As natural disasters grow more frequent and severe, SEEDS, in partnership with Microsoft and Gramener, rises to the challenge with "SunnyLives." This AI-powered disaster impact model delivers near realtime warning advisories to vulnerable communities, transforming disaster preparedness and response. SunnyLives leverages AI's power to provide hyper-local disaster risk insights. It analyzes high-resolution satellite imagery, employs advanced data analytics, and machine learning to identify disaster-prone areas. A key focus is assessing home vulnerability based on roof types, vital for resilience against cyclones and hurricanes.
One of the most pioneering features of SunnyLives is its capacity to offer near real-time warning advisories. The moment the trajectory of an impending disaster is predicted, the model springs into action. It rapidly processes data, generating risk scores for individual houses within affected areas in a matter of hours. This enables disaster response teams to prioritize their efforts and provide timely warnings to communities at risk. However, SunnyLives is not limited to data analysis alone; it empowers vulnerable communities by delivering actionable information. Advisories are disseminated in local languages, ensuring that residents comprehend the risks they face and are equipped with the knowledge needed to protect themselves. These advisories offer comprehensive guidance on securing homes, seeking shelter, and taking necessary precautions in the lead-up to an impending disaster
A core focus of this innovative model has been the identification of vulnerable homes based on their roof types. Roofs serve as a proxy for evaluating a building's vulnerability – concrete roofs are more resilient to cyclonic winds compared to thatched roofs. This approach has enabled SEEDS to pinpoint households in dire need of assistance.
For creating the AI model, over 50,000 houses were manually tagged with roof types using high-resolution satellite imagery. This meticulously curated training data served as the bedrock for the AI model, ultimately achieving an accuracy rate approaching 90%.
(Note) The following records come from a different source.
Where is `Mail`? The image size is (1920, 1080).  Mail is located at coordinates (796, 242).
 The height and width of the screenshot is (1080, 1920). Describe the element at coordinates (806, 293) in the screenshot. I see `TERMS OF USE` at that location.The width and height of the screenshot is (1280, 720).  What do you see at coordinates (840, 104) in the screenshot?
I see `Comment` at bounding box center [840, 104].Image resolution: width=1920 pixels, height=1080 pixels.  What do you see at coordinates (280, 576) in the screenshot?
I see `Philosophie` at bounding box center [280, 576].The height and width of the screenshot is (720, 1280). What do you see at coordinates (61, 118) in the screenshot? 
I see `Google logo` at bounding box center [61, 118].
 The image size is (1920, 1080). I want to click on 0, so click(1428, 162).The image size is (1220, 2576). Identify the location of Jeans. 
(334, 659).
During the onset of Cyclone Yaas, the SunnyLives AI model was deployed at scale, producing risk scores for every house within the affected area in a matter of hours. Advisories in local languages were distributed to nearly 1,000 families, offering step-by-step instructions on securing their homes and finding shelter prior to the cyclone's arrival.
The triumphant deployment of the SunnyLives AI model has paved the way for its potential implementation in other countries confronting analogous cyclone risks. Moreover, it can be adapted to tackle diverse weather challenges, such as identifying homes susceptible to heatwaves in densely populated urban areas. SEEDS is also exploring the prospect of utilizing AI to pinpoint earthquake-prone houses in Uttarakhand, a Himalayan state. SunnyLives AI stands as a testament to the potent intersection of innovation and humanitarianism. It exemplifies how AI, harnessed for the greater good, can exert a profound influence on the lives of those most vulnerable to the forces of nature.